Source text:
++++++
With each contraction, the baby’s head will come out a little more. Don’t be concerned if it goes back after the contraction. It should make steady progress, with more and more of the head becoming visible. Encourage the mother to help by taking a deep breath with each contraction and then pushing while slowly exhaling.
As the baby’s head emerges, it will usually face straight down or up, and then turn to the side. The cord might appear to be wrapped around its neck. If this is the case, gently slip the cord over the baby’s head. In cases where the cord is very tight and is preventing delivery, you may choose to doubly clamp it and cut between. This will release the tension and make delivery easier.
Next, gently hold each side of the baby’s head and apply gentle traction straight down. This will help the top shoulder out of the birth canal. Then, raise the head to release the bottom shoulder. Once the shoulders are out, the baby will deliver with one last push. The mother can now rest.
Put the baby immediately on the mother’s belly and clean out its nose and mouth with a bulb syringe. It will usually begin crying, which is a good sign that it is a vigorous infant. If it doesn’t, stimulate it by rubbing the baby’s back. (Spanking its bottom is more a cliché than recommended procedure.)
Dry the baby and wrap it up in a small towel or blanket. At this point, you may clamp the cord twice (2 inches apart) with Kelly or umbilical clamps, and cut in between with a scissors. There is no hurry to perform this procedure.
++++++
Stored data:
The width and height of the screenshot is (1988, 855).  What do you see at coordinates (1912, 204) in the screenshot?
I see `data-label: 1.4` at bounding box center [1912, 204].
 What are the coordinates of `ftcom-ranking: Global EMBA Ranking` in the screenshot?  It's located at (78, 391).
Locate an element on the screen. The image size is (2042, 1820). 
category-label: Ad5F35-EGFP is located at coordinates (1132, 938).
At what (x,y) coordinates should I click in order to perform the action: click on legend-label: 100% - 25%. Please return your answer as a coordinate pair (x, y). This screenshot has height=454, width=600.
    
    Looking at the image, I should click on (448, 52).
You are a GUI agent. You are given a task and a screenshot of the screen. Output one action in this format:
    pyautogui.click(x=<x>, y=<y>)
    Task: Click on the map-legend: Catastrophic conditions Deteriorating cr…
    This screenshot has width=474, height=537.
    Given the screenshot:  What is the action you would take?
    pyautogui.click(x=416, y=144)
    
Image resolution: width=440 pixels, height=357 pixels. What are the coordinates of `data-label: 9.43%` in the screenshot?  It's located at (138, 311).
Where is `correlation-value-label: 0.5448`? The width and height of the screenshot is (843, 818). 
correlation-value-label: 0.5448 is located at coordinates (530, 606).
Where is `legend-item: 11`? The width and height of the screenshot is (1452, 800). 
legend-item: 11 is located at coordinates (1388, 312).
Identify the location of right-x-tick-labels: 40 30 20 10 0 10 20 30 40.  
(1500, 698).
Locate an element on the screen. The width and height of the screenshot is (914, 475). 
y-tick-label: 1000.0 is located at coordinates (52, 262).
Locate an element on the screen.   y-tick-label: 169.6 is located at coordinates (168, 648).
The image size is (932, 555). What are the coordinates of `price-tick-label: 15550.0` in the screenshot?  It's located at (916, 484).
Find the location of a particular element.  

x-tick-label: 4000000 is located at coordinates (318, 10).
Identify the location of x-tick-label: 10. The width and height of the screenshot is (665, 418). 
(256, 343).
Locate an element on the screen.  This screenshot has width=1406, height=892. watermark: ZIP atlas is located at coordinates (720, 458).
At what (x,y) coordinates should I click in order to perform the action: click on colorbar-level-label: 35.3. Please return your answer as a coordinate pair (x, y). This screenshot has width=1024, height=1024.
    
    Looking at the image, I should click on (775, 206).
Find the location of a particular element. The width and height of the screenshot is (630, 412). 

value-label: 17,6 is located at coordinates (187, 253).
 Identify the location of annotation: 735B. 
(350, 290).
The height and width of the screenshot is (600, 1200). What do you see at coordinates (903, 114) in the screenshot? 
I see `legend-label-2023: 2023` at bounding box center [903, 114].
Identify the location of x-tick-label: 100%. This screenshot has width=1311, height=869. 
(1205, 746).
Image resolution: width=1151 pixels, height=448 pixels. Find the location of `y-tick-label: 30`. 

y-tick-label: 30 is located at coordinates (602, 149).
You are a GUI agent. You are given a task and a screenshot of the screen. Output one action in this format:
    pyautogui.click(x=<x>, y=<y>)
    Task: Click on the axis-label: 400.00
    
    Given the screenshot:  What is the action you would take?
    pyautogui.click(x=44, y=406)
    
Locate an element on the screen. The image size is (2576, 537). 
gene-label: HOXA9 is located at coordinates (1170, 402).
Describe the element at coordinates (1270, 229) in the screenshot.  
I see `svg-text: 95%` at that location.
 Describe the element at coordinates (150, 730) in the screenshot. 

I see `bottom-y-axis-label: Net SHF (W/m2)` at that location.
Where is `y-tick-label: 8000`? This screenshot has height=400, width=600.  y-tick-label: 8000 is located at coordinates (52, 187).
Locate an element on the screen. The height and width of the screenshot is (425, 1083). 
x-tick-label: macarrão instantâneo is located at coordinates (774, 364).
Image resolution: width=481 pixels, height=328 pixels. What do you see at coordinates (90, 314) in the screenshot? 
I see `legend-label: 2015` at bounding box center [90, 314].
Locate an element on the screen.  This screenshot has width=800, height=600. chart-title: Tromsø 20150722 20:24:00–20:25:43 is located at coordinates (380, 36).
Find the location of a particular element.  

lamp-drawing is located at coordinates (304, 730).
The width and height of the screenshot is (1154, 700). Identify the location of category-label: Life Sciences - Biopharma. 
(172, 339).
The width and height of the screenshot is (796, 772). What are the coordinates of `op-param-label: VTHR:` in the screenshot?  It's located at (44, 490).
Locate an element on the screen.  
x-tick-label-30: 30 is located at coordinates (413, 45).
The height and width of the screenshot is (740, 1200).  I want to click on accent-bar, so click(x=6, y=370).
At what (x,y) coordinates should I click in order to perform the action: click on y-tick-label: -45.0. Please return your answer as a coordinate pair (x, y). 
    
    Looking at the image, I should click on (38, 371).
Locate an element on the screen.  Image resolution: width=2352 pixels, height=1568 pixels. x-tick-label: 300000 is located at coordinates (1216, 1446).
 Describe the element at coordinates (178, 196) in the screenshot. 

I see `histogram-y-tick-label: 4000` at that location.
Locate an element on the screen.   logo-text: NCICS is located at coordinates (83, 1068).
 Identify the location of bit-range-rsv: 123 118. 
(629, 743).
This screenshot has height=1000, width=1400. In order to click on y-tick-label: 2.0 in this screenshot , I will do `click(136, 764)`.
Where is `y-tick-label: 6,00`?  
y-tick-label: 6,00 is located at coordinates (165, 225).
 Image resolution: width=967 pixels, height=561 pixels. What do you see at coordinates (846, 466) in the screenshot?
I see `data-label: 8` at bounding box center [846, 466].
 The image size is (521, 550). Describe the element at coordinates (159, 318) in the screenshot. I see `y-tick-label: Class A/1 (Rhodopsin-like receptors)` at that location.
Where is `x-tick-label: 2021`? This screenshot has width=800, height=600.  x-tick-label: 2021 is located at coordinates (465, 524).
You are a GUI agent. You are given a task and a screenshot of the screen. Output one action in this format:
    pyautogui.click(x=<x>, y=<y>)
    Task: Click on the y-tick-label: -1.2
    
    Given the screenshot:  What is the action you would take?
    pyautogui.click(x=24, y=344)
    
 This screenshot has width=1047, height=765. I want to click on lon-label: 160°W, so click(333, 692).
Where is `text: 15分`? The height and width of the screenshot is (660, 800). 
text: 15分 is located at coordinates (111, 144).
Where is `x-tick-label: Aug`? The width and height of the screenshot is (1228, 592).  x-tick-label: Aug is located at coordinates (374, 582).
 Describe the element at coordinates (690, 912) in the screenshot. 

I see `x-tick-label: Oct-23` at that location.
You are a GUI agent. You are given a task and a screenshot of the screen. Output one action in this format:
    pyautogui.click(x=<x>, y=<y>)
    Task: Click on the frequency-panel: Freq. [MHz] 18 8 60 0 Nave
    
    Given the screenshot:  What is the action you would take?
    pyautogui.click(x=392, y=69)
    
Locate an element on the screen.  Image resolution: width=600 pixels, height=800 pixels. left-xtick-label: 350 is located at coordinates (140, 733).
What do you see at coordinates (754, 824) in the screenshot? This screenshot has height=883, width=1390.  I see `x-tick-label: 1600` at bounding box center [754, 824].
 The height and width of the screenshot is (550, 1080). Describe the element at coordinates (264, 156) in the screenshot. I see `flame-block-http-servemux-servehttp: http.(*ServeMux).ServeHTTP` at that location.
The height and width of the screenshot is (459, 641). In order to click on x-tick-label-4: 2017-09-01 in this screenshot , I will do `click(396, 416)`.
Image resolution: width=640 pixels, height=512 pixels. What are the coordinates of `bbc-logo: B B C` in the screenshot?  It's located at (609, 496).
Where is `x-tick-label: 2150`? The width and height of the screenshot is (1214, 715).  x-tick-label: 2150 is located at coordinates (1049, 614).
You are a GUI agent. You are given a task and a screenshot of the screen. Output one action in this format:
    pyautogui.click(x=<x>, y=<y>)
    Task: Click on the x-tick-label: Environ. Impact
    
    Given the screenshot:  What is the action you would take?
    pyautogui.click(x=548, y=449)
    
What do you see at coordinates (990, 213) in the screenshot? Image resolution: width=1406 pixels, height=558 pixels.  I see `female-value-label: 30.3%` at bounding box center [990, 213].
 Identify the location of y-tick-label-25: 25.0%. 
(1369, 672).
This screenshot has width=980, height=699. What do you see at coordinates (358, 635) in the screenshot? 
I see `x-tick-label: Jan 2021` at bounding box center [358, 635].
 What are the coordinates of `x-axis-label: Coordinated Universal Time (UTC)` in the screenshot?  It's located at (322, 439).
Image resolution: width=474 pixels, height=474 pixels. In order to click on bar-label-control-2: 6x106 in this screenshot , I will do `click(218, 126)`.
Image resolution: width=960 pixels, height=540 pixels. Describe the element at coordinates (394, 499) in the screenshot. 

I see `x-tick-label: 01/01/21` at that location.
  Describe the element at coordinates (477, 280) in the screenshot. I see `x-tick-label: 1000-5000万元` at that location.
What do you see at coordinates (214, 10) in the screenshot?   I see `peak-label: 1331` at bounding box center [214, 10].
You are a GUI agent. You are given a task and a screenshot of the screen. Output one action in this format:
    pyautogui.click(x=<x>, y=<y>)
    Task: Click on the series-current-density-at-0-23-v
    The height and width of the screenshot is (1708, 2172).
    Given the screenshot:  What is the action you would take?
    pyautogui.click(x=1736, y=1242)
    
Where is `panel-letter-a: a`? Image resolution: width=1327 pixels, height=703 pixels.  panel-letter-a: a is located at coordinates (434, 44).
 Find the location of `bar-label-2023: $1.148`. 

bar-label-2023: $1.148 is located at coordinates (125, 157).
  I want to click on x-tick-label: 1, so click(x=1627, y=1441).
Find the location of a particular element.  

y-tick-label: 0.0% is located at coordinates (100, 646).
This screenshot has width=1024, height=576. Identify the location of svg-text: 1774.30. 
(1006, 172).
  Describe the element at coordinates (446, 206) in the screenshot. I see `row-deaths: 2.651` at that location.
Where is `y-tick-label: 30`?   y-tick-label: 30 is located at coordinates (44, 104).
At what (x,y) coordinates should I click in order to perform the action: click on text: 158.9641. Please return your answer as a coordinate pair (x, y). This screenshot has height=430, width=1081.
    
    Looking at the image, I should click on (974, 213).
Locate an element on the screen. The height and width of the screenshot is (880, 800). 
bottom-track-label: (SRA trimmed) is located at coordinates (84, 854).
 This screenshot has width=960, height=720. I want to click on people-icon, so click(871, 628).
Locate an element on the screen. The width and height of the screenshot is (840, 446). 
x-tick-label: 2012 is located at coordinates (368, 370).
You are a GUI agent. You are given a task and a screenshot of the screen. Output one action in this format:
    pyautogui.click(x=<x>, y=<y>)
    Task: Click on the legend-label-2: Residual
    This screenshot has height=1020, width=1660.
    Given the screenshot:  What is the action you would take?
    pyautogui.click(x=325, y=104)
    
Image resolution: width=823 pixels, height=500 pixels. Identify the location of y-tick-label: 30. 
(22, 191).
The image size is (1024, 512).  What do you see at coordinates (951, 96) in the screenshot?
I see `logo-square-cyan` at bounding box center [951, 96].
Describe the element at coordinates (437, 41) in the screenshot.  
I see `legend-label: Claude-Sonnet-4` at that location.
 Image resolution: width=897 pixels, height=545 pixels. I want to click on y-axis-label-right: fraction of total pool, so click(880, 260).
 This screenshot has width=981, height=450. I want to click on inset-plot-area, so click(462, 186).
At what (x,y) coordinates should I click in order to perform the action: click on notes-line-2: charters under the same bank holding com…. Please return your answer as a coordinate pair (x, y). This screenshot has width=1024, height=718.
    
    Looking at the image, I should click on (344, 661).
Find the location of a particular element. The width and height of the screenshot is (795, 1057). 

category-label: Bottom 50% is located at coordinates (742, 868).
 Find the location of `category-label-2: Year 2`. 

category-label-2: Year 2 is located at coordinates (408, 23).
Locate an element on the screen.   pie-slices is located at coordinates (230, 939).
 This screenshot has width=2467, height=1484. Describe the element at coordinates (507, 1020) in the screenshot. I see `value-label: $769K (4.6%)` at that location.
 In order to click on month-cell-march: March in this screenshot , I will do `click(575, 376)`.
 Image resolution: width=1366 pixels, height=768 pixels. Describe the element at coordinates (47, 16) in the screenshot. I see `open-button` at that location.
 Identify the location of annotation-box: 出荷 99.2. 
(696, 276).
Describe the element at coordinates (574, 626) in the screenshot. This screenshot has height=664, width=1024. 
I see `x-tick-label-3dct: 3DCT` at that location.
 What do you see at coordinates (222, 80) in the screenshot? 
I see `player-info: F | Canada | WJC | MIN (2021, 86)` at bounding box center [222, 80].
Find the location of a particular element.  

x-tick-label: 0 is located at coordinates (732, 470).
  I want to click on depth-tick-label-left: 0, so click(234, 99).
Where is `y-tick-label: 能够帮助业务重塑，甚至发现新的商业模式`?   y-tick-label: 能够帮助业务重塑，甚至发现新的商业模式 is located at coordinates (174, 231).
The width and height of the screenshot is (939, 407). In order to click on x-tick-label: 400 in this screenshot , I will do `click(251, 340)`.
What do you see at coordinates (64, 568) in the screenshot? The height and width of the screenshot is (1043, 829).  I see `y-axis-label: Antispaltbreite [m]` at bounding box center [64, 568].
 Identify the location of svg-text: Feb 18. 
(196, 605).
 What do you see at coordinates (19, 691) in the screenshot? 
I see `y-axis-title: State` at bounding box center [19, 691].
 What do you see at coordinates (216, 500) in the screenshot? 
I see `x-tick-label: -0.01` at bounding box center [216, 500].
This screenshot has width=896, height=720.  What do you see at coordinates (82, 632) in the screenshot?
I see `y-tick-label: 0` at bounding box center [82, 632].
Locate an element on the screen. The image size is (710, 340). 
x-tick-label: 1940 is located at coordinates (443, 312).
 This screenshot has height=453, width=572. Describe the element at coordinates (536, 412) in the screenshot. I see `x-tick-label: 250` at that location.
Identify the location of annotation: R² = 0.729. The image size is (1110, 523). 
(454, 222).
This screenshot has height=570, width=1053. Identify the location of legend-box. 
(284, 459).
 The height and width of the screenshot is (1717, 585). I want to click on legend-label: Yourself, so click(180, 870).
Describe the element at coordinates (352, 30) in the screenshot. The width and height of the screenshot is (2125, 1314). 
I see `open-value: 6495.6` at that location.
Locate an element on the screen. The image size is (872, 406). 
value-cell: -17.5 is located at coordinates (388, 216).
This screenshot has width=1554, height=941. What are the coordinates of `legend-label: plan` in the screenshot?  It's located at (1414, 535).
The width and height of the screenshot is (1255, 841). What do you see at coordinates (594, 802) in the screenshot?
++++++
Action item:
Please write out the childbirth delivery text again, word for word and in full.

Exercise answer:
With each contraction, the baby’s head will come out a little more. Don’t be concerned if it goes back after the contraction. It should make steady progress, with more and more of the head becoming visible. Encourage the mother to help by taking a deep breath with each contraction and then pushing while slowly exhaling.
As the baby’s head emerges, it will usually face straight down or up, and then turn to the side. The cord might appear to be wrapped around its neck. If this is the case, gently slip the cord over the baby’s head. In cases where the cord is very tight and is preventing delivery, you may choose to doubly clamp it and cut between. This will release the tension and make delivery easier.
Next, gently hold each side of the baby’s head and apply gentle traction straight down. This will help the top shoulder out of the birth canal. Then, raise the head to release the bottom shoulder. Once the shoulders are out, the baby will deliver with one last push. The mother can now rest.
Put the baby immediately on the mother’s belly and clean out its nose and mouth with a bulb syringe. It will usually begin crying, which is a good sign that it is a vigorous infant. If it doesn’t, stimulate it by rubbing the baby’s back. (Spanking its bottom is more a cliché than recommended procedure.)
Dry the baby and wrap it up in a small towel or blanket. At this point, you may clamp the cord twice (2 inches apart) with Kelly or umbilical clamps, and cut in between with a scissors. There is no hurry to perform this procedure.